Britain's 'most expensive council house' can't be sold
Published by Max Salsbury for 24dash.com in Housing and also in Communities, Finance
Britain's 'most' expensive council property can't be sold
A council property labelled Britain's "most expensive" by a right-wing think tank can't be sold, it has emerged.
Policy Exchange's latest report - 'Ending Expensive Social Tenancies' - calls for the selling off of expensive social housing, and notes a Camden Council lodge building as being the most costly.
But the property (pictured) on the outskirts of Waterlow Park was gifted to the council by philanthropist Sir Sydney Waterlow and can't be sold due to the conditions of the legacy.
In its report, Policy Exchange says of the property: "Camden own perhaps the most expensive social property, valued at over £2 million. The Camden council-owned gatehouse is so far removed from the average taxpayer’s house as to beggar belief. It is absurd this is social housing."
It referenced a Daily Telegraph article run in 2008, which revealed that a Camden council tenant had moved into the Grade II-listed building while repairs were carried out on her home.
The building was used for temporary accommodation from November 2008 to Jan 2011, but is longer part of the council's property portfolio.
Leader of Camden Council, Councillor Sarah Hayward, said: “Swains Lane Lodge is situated in Waterlow Park which is a public park managed through a charitable Trust by Camden Council. It is not part of Camden’s housing portfolio and there are legal restrictions in place which would prevent the building being sold. We believe it was therefore disingenuous of the Policy Exchange to include this in their report.
"We are working with and consulting local stakeholders, residents and the Charity Commission to find a use for the lodge which will give it a sustainable future. How the building can be used is restricted by the terms of the charitable trust which ensures that the park and the buildings within it are used for public benefit.”
David Cameron’s favourite think tank wants a mandatory obligation on councils and housing associations to sell off the 22% of social homes – 816,000 properties – above the median value in their areas when they become vacant (some 28,500) a year. The sales could fund up to 170,000 new homes a year with the £4.5bn raised, it says. This, it argues, could reduce waiting lists by between 250,000 to 600,000 households in five years.
However, Cllr Mike Jones, Chairman of the Local Government Association's Environment and Housing Board (LGA), is wary of the plans. He said: "These are decisions that should be taken at a local level by councils who best know the value of their housing stock and the extent and type of housing needed in their area.
"While selling off expensive stock to pay for more new homes may be sensible in some parts of the country, in other areas it could risk driving out key workers and undermining councils' efforts to ensure that the demographic makeup of towns and cities is conducive to a vibrant local economy. In addition, we need to make sure people living in affordable housing can access jobs, education and other opportunities to avoid concentrations of unemployment and disadvantage."
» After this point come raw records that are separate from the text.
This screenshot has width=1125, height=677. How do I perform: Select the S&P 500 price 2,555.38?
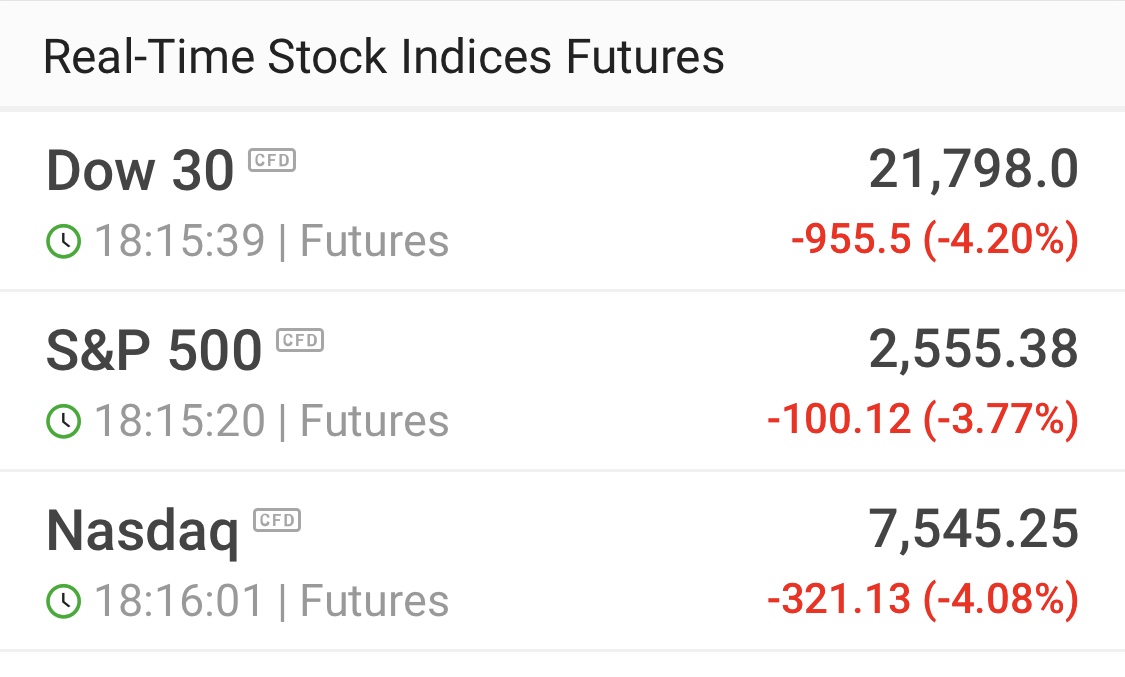pyautogui.click(x=974, y=350)
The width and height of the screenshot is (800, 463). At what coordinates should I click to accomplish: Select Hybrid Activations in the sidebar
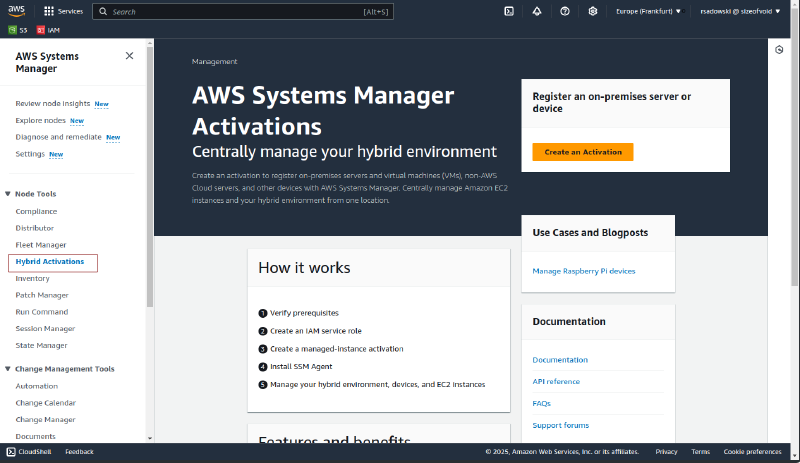click(49, 262)
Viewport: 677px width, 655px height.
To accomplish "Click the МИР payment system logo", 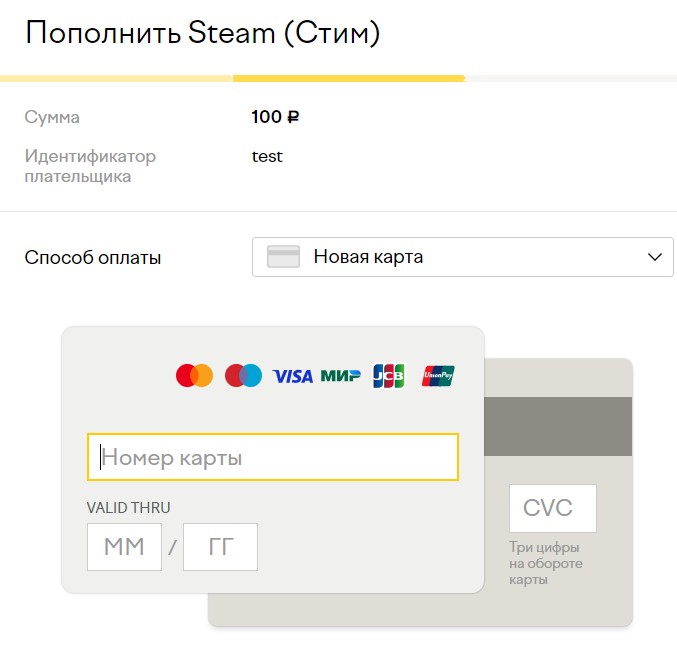I will (341, 376).
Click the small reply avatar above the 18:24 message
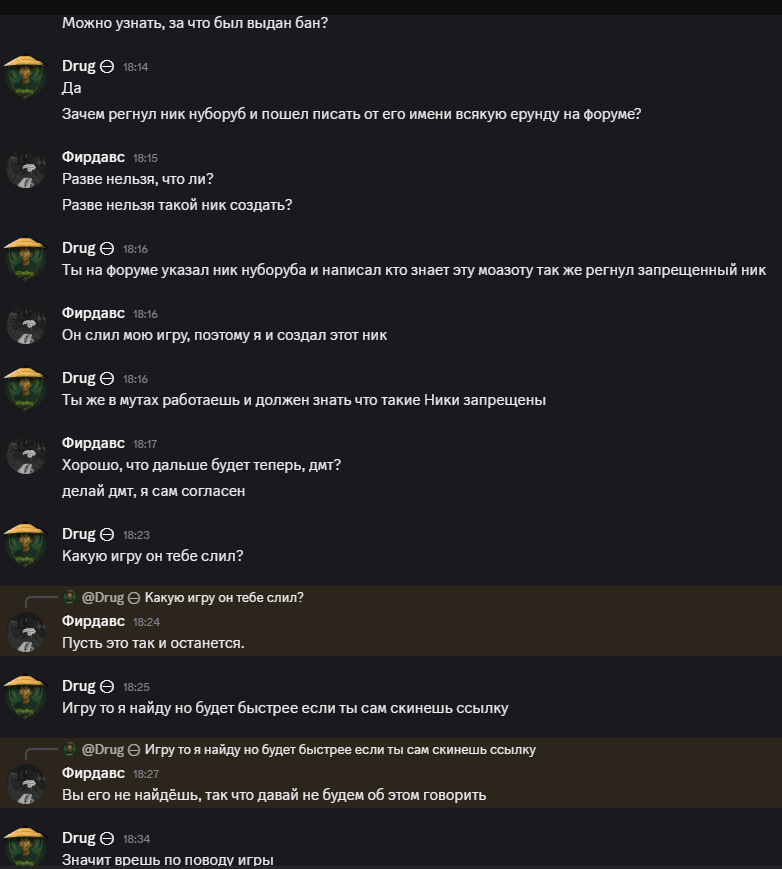This screenshot has width=782, height=869. [69, 597]
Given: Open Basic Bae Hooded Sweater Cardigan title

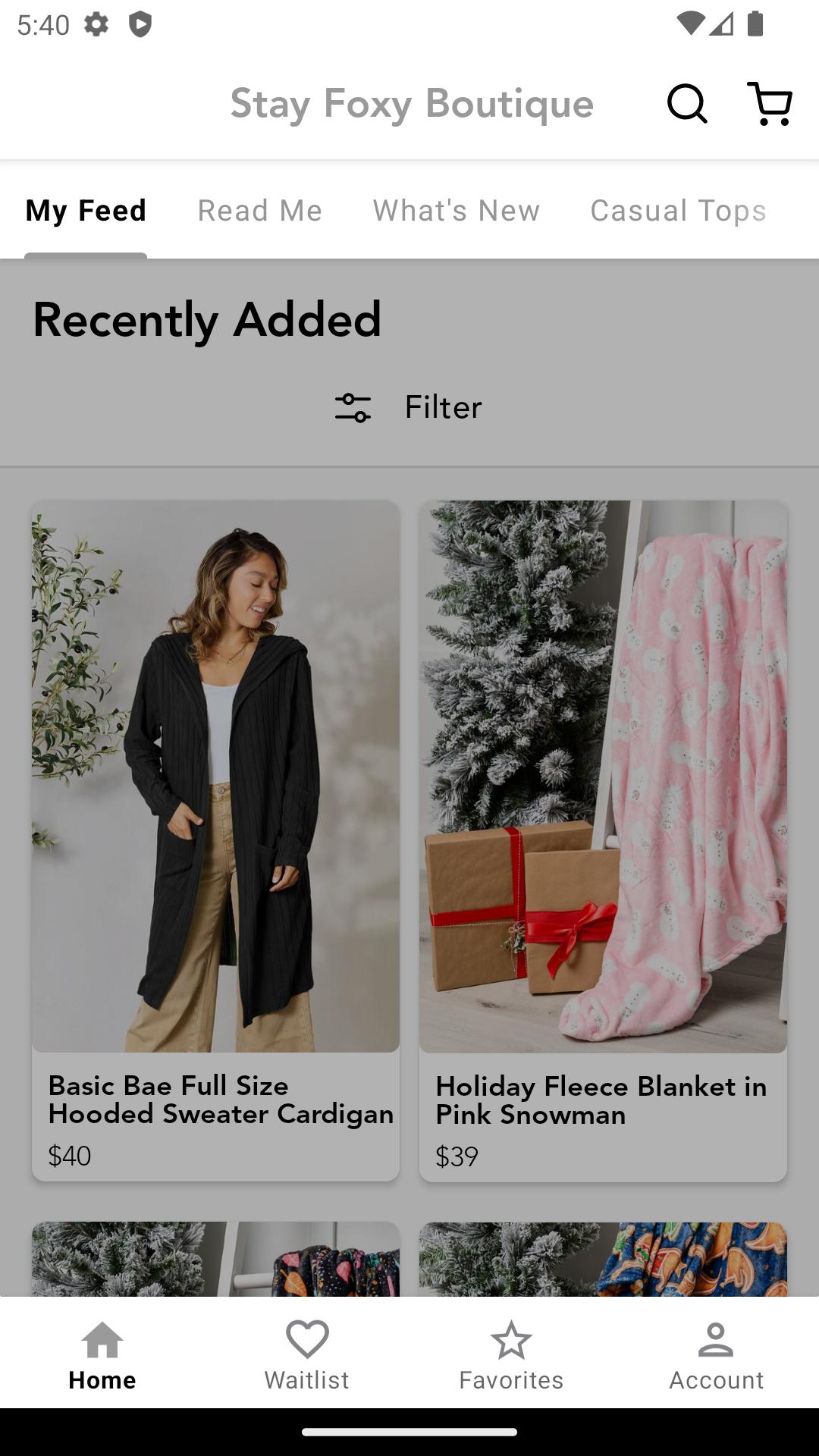Looking at the screenshot, I should coord(221,1100).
Commenting on the publication of the Policy Exchange report, Cllr Sarah Hayward said: “We believe the widespread sale of social housing to fund rebuilding programmes is wrong and fails to grasp the needs and complexity of housing mixed communities in some of the most deprived areas of the country.
“Here in Camden we have over 20,000 people waiting for accommodation in social housing. Raising funds by selling off properties is a false economy. It would be equally as expensive to purchase land in central London and commence a re-building programme, re-providing the homes sold.
“As a Council we have shown that the widespread sale of social housing is not required to provide investment and build new homes. We have developed a Community Investment Programme (CIP), a plan over 15 years to invest money in schools, homes and community facilities. While making a commitment to increase the number of homes in the social housing stock we may sell or redevelop properties that are out of date, expensive to maintain, or underused and difficult to access. This will help us generate funds that are not otherwise available to reinvest into improving other services and facilities.
“Our innovative approach of looking at where we can protect and enhance our communities will see the first social housing for a generation built in Camden. 850 social and affordable homes will be built, £119 million will be spend on improving the homes of our tenants and our children and young people will benefit from £117 million of investment in our schools.
“All of this investment comes at a time of when central government has cut over £80 million from Camden’s budget in addition to £200 million earmarked to rebuild schools across Camden.
“We have shown that a Plan B can be developed in the face of central government savings that retain the unique social mix in Camden without ripping the heart from established communities, something the Policy Exchange report appears to advocate.”